__WHAT YOU WILL DO__
The output should be all lines of the entries below in which the word "target" occurs.
(RECORDS PROVIDED begins)
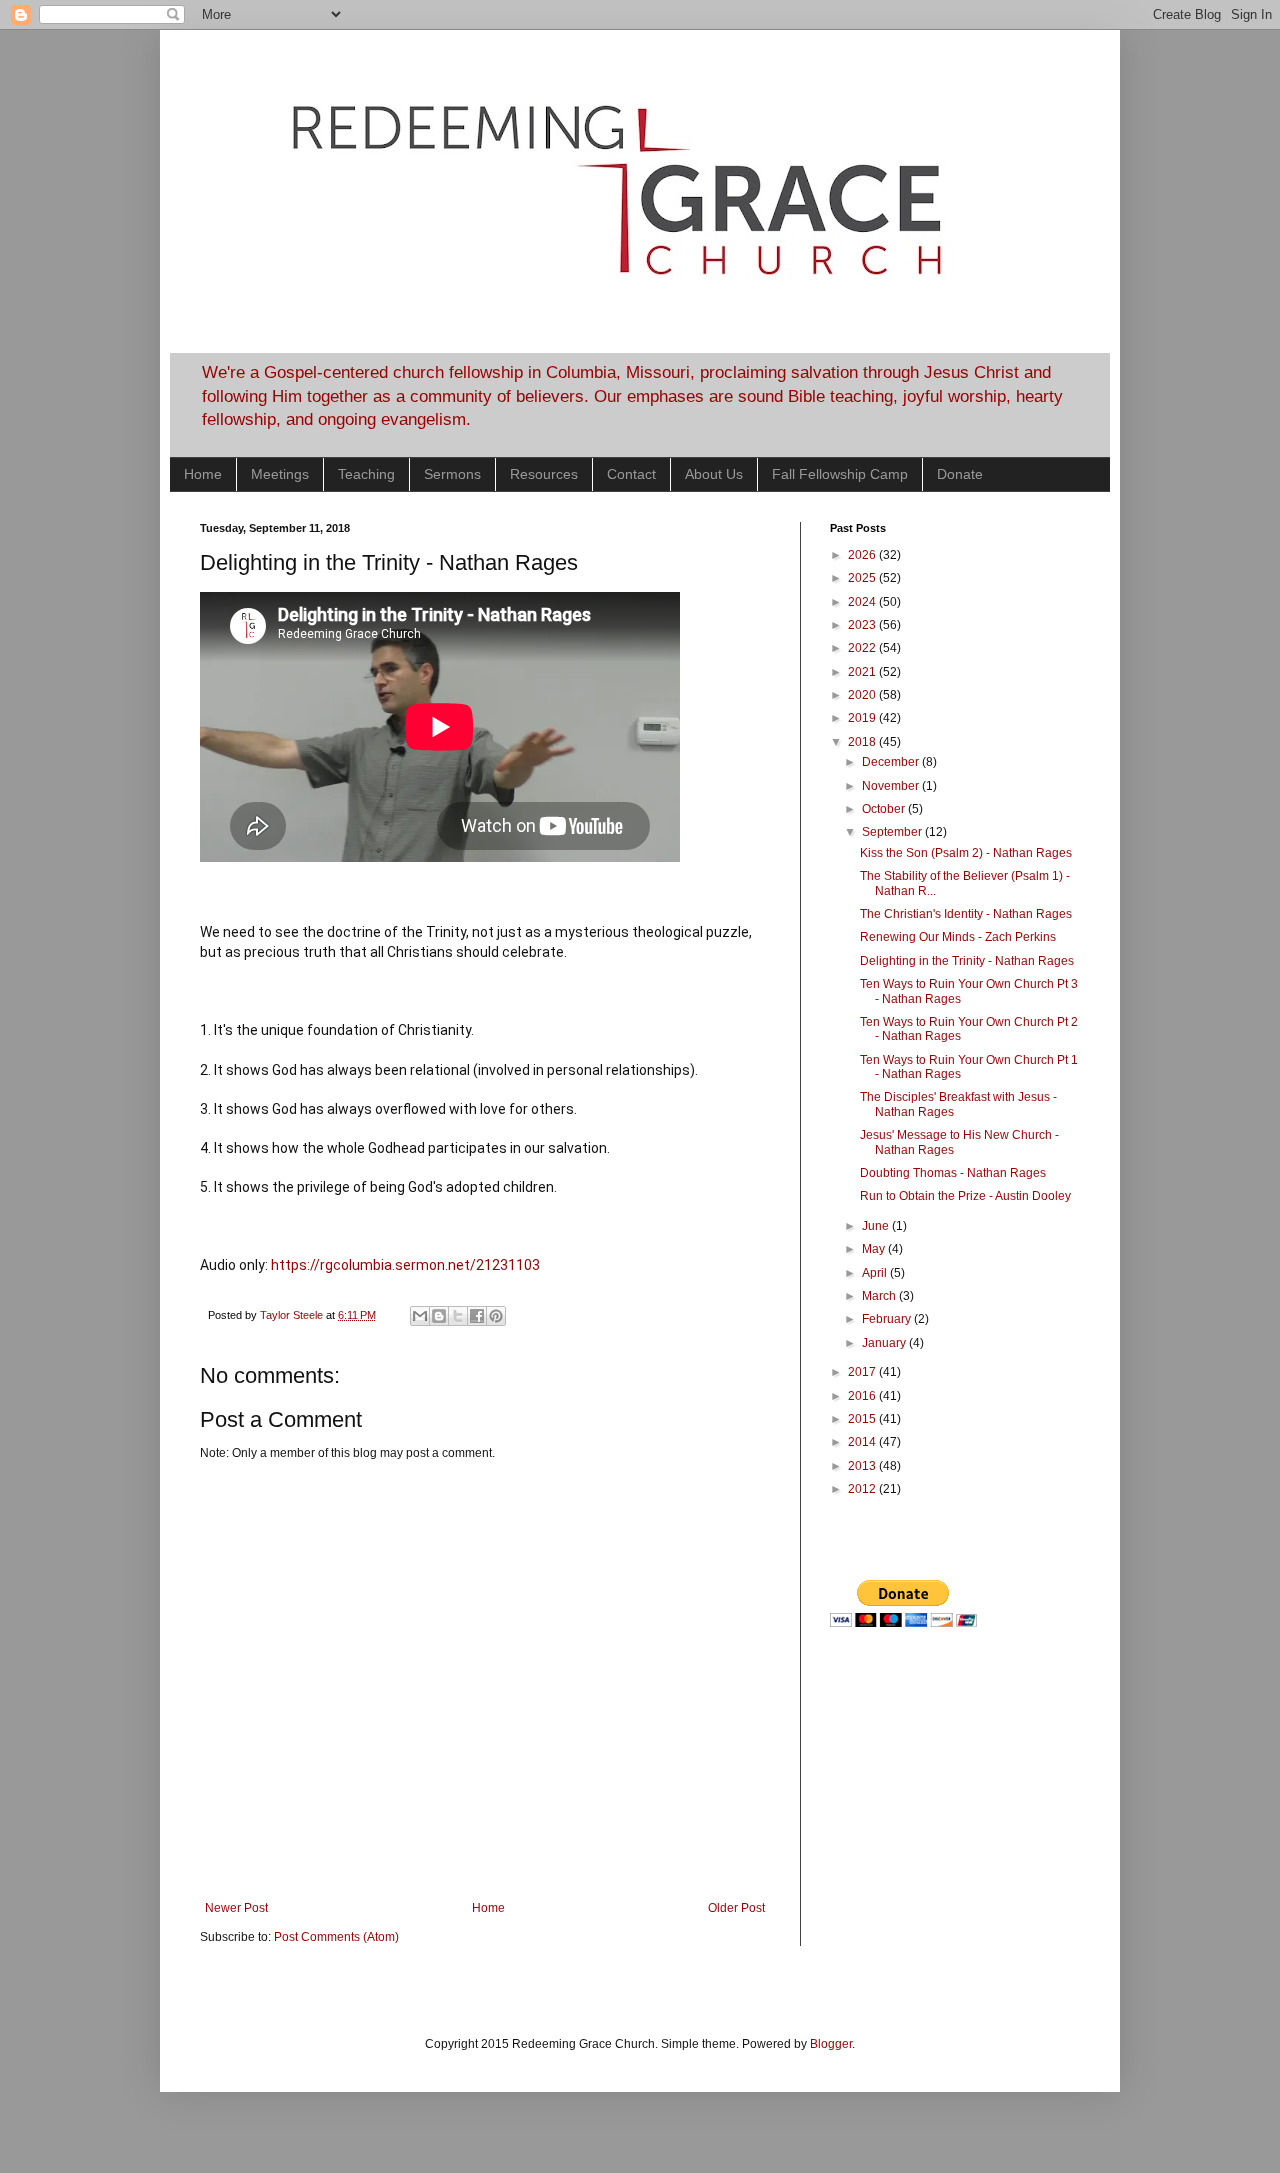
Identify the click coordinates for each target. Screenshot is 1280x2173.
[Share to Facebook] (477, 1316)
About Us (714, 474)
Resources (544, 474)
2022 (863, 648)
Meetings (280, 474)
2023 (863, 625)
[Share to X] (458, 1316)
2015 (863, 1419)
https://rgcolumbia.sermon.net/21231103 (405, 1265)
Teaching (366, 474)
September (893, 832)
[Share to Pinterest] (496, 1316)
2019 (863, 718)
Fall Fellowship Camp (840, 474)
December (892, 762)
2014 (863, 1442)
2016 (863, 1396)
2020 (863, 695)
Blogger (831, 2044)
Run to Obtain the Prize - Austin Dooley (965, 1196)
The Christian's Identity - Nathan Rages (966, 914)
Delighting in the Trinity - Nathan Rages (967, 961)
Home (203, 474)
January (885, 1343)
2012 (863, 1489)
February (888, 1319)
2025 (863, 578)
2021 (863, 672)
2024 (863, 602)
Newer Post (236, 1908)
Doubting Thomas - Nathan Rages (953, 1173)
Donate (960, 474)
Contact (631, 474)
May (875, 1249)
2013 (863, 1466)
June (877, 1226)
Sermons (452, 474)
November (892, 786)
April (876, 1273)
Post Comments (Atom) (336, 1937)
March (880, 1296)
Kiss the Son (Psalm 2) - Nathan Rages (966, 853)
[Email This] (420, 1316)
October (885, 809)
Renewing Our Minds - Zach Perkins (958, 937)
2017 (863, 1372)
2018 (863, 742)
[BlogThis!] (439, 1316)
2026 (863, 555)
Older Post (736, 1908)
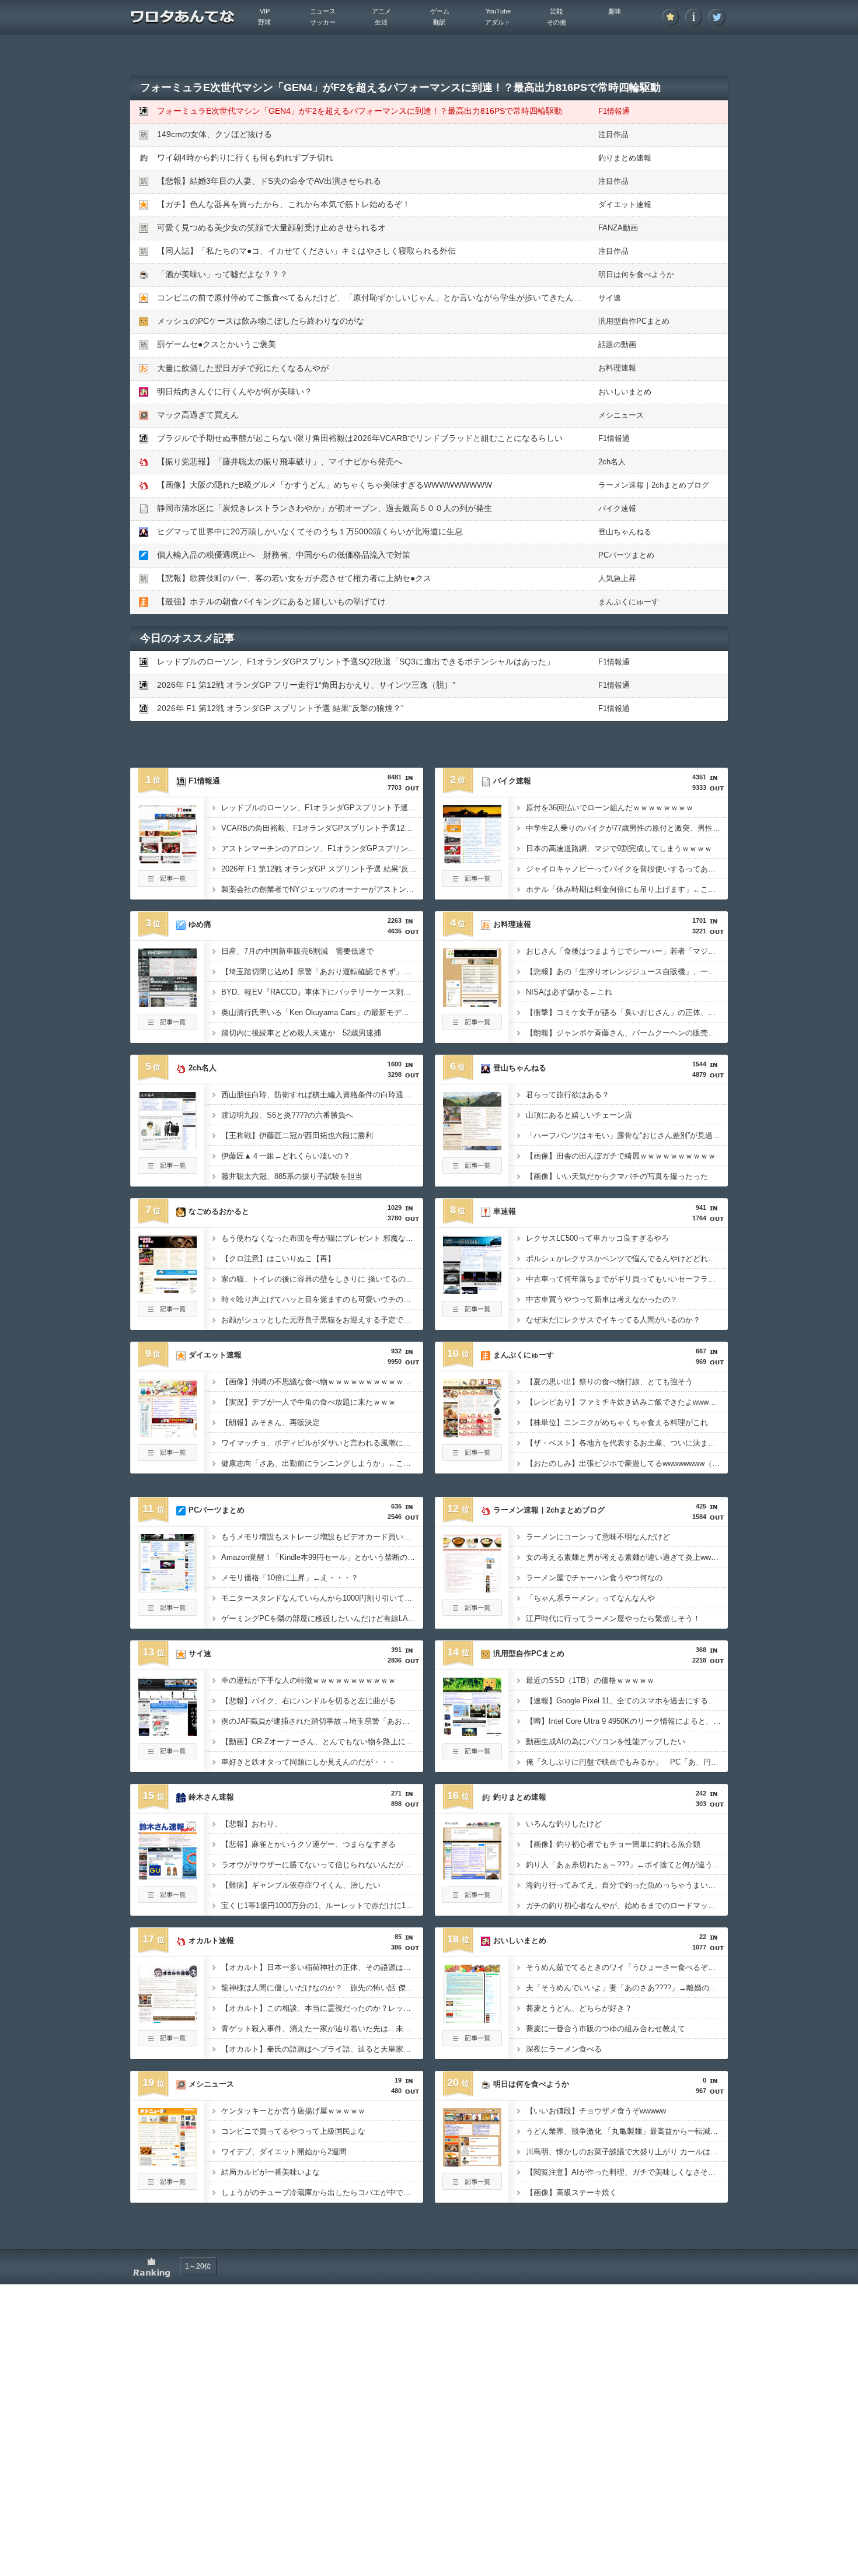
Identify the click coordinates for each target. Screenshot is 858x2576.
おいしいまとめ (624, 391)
(RECORDS PROVIDED ends)
__ANSWER FOR THE TASK__
Identify the click coordinates for each target. Screenshot is 1280x2173.
Identify the click coordinates for each target. Screenshot is 858x2576.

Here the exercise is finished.